While cubism sought a pictorial equivalent for the newly discovered instability of vision,

the cinema was moving rapidly in the opposite direction. Far from abandoning narrative,

it was encoding it. The 'primitive' sketches of 1895-1905 films were succeeded by a new

and more confidently realist handling of screen space and film acting. Subject-matter was

expanded, plot and motivation were clarified through the fate of individuals. Most

crucially, and in contrast to cubism's display of artifice, the new narrative cinema

smoothed the traces of change in shot, angle of vision, and action by the erasure effect of

'invisible editing' to construct a continuous, imaginary flow.

Nevertheless cubism and cinema are clearly enough products of the same age and within

a few years they were mutually to influence each other: Eisenstein derived the concept of

montage as much from cubist collage as from the films of Griffith and Porter. At the same

time, they face in opposite directions. Modern art was trying to expunge the literacy and

visual values which cinema was equally eager to incorporate and exploit (partly to

improve its respectability and partly to expand its very language).

These values were the basis of academic realism in painting, for example, which the early

modernists had rejected: a unified visual field, a central human theme, emotional

identification or empathy, illusionist surface.
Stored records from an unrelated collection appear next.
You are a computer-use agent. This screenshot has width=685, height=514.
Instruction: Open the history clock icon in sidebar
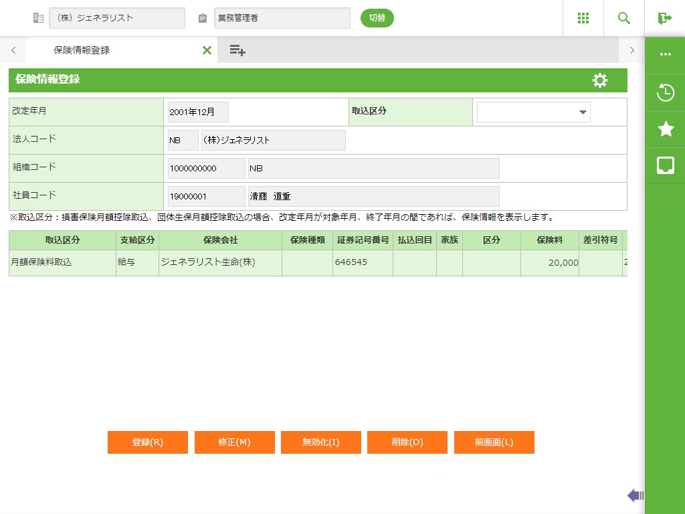665,92
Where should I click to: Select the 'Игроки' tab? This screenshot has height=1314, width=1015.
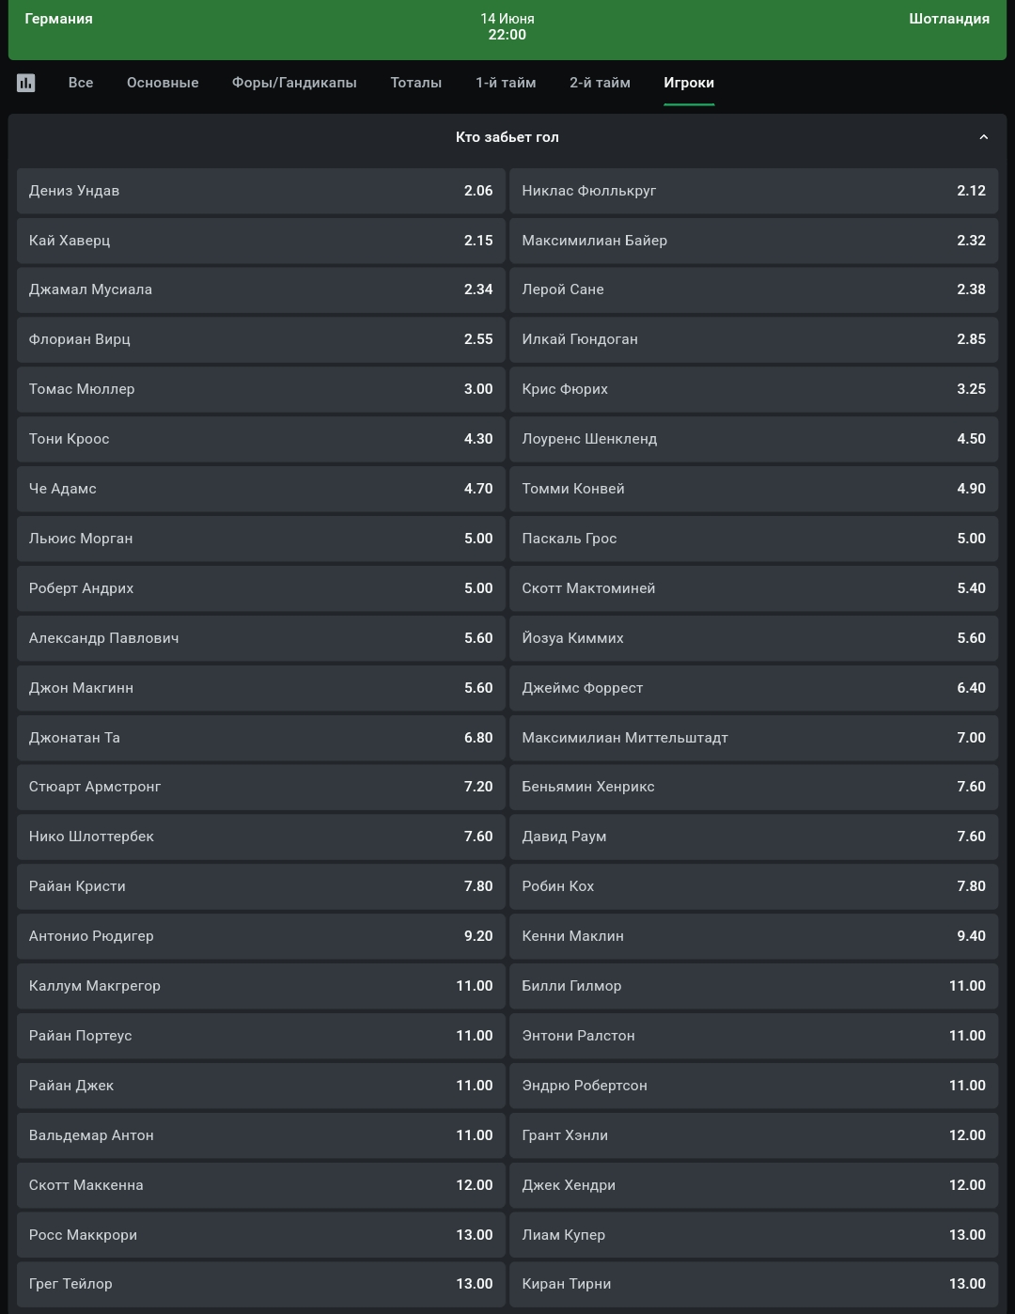[689, 83]
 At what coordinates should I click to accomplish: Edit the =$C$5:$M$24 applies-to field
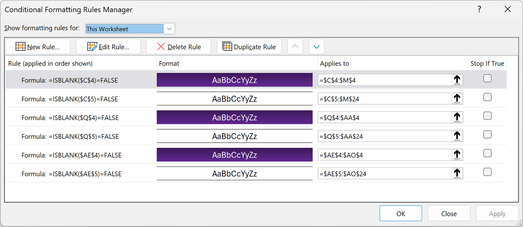pyautogui.click(x=384, y=99)
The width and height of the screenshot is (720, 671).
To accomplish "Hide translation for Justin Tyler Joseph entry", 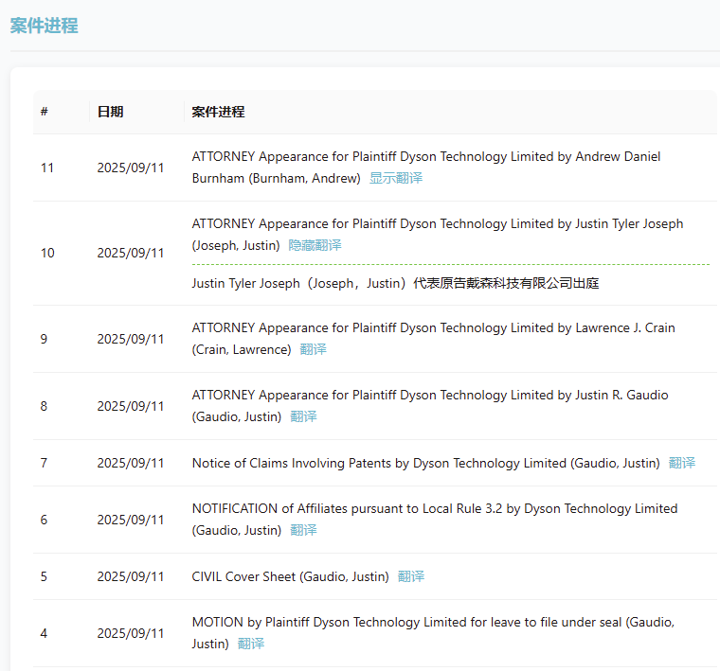I will (315, 245).
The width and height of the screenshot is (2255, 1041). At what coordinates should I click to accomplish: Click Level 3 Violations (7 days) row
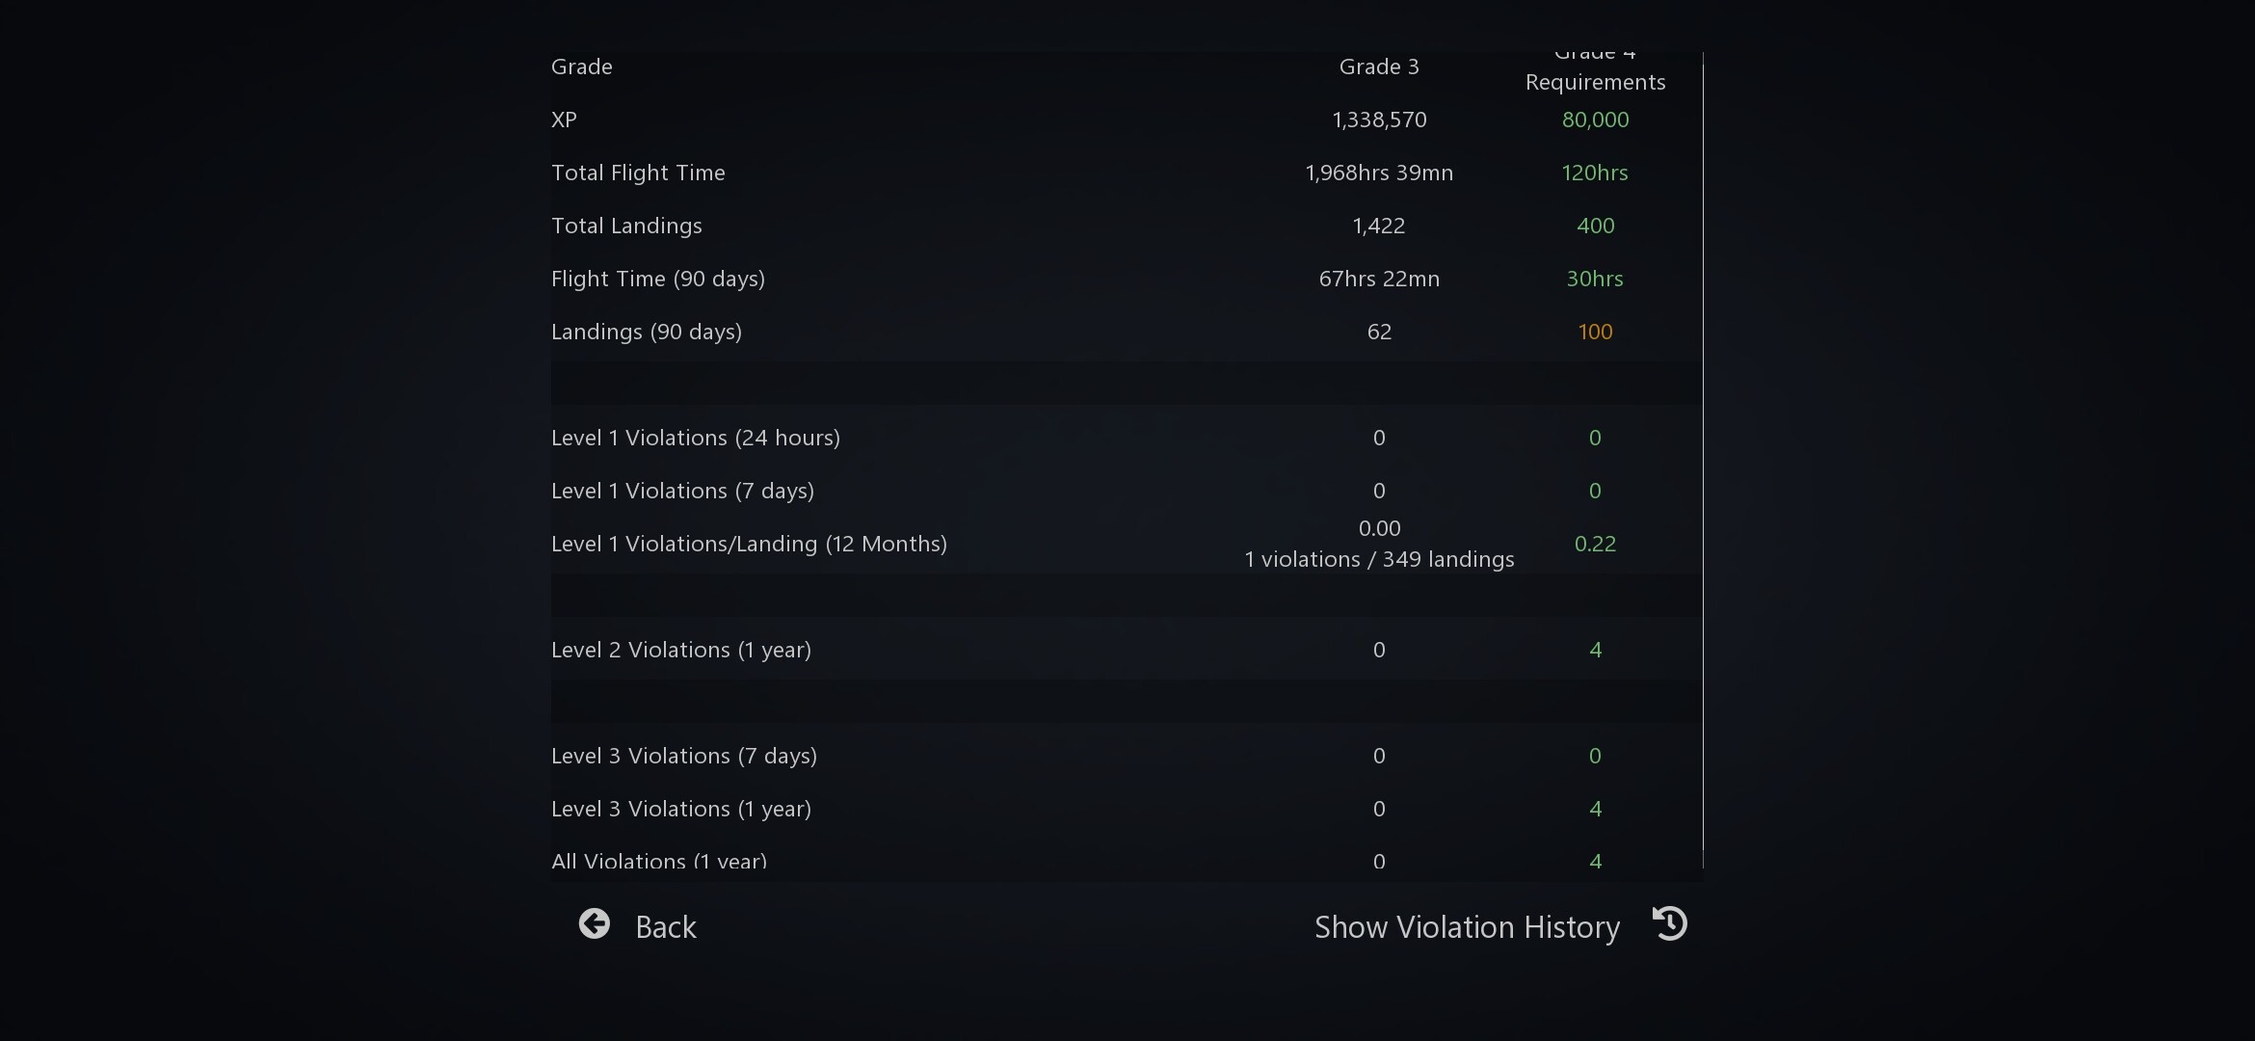(1126, 757)
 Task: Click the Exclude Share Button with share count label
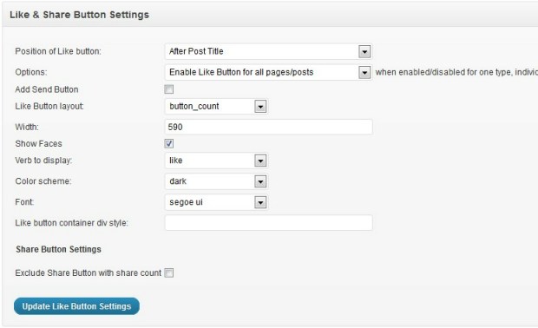pyautogui.click(x=89, y=273)
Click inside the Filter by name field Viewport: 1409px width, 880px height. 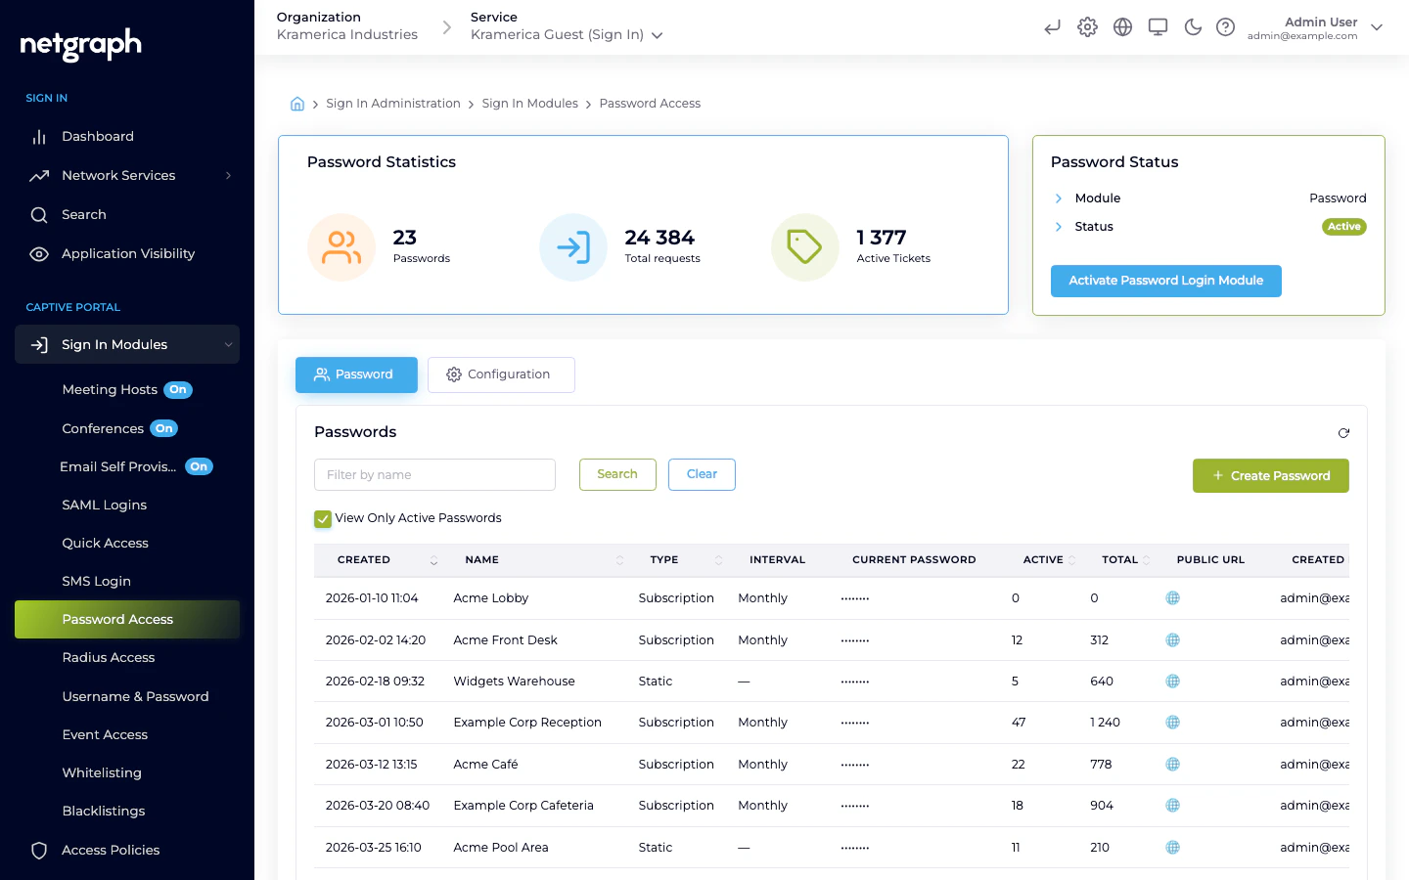point(434,474)
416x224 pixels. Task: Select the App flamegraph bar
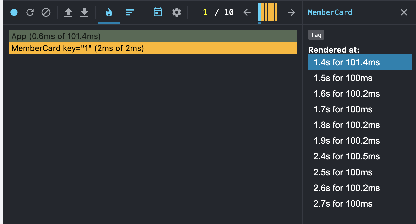[x=153, y=36]
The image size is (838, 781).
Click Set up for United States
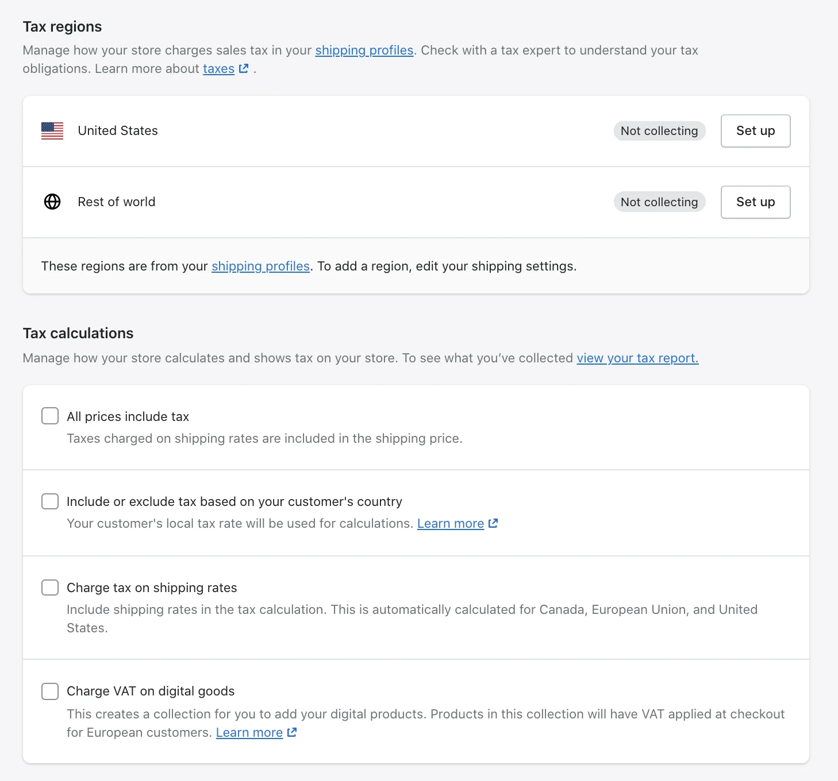pyautogui.click(x=755, y=131)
Cubism heralded the broad modernism which welcomed technology and the mass age,

and its openly hermetic aspects were tempered by combining painterly purism with motifs

from street life and materials used by artisans. At the same time, cubism shared with later

European modernism a resistance to many cultural values embodied in its own favourite

image of the new-the cinema, dominated then as now by Hollywood. While painters and

designers could be fairly relaxed in their use of Americana, because independent at this

time of its direct influence, the films of the post-cubist avant-garde are noticeably anti-

Hollywood in form, style, and production.

The avant-garde films influenced by cubism therefore joined with the European art

cinema and social documentary as points of defence against market domination by the

USA, each attempting to construct a model of film culture outside the categories of

entertainment and the codes of fiction. Despite frequent eulogies of American cinema, of

which the surrealists became deliberately the most delirious readers (lamenting the

growing power of illusionism as film 'improved'), few surviving avant-garde films

resemble these icons. Only slapstick, as in Entr'acte ( 1924), was directly copied from the

American example, but this has its roots tangled with Méliès.

ABSTRACTION

The abstract films of Richter, Ruttmann, and Fischinger were based on the concept of

painting with motion, but also aspired towards the visual music implied in such titles as

Richter's Rhythmus series ( 1921-4) and Ruttmann's Opus I-TV ( 1921-5). This wing of

the avant-garde was strongly idealist, and saw in film the utopian goal of a universal

language of pure form, supported by the synaesthetic ideas expressed in Kandinsky's On

the Spiritual in Art, which sought correspondences between the arts and the senses. In

such key works as Circles ( 1932) and Motion Painting ( 1947), Fischinger, the most

popular and influential of the group, tellingly synchronized colour rhythms to the music

of Wagner and Bach.

Fischinger alone pursued abstract animation throughout his career, which ended in the

USA. Other German film-makers turned away from this genre after the mid1920s, partly

because of economic pressure (there was minimal industrial support for the non-

commercial abstract cinema). Richter made lyric collages such as Filmstudie ( 1926),

mixing abstract and figurative shots in which superimposed floating eyeballs act as a

metaphor for the viewer adrift in film space. His later films pioneer the surrealist

psychodrama. Ruttmann became a documentarist with Berlin: Symphony of a City in

1927 and later worked on state-sponsored features and documentaries, including Leni

Riefenstahl's Olympia ( 1938).

SURREALISM

In France, some film-makers, such as Henri Chomette (René Clair's brother and author of

short 'cinema put' films), Delluc, and especially Germaine Dulac, were drawn to theories

of 'the union of all the senses', finding an analogue for harmony, counterpoint, and

dissonance in the visual structures of montage editing. But the surrealists rejected these

attempts to 'impose' order where they preferred to provoke contradiction and

discontinuity.

The major films of the surrealists turned away equally from the retinal vision of form in

movement-explored variously by the French 'impressionists', the rapid cutting of Gance

and L'Herbier, and the German avant-garde -towards a more optical and contestatory

cinema. Vision is made complex, connections between images are obscured, sense and

meaning are questioned. Man Ray's emblematic 1923 Dada film -- its title
Le Retour à la

raison
('Return to reason') evoking the parody of the Enlightenment buried in the name

Cabaret Voltaire -- begins with photogrammed salt, pepper, tacks, and sawblades printed

on the film strip to assert film grain and surface. A fairground, shadows, the artist's studio,

and a mobile sculpture in double exposure evoke visual space. The film ends, after three

minutes, in a 'painterly' shot of a model filmed 'against the light', in positive and negative.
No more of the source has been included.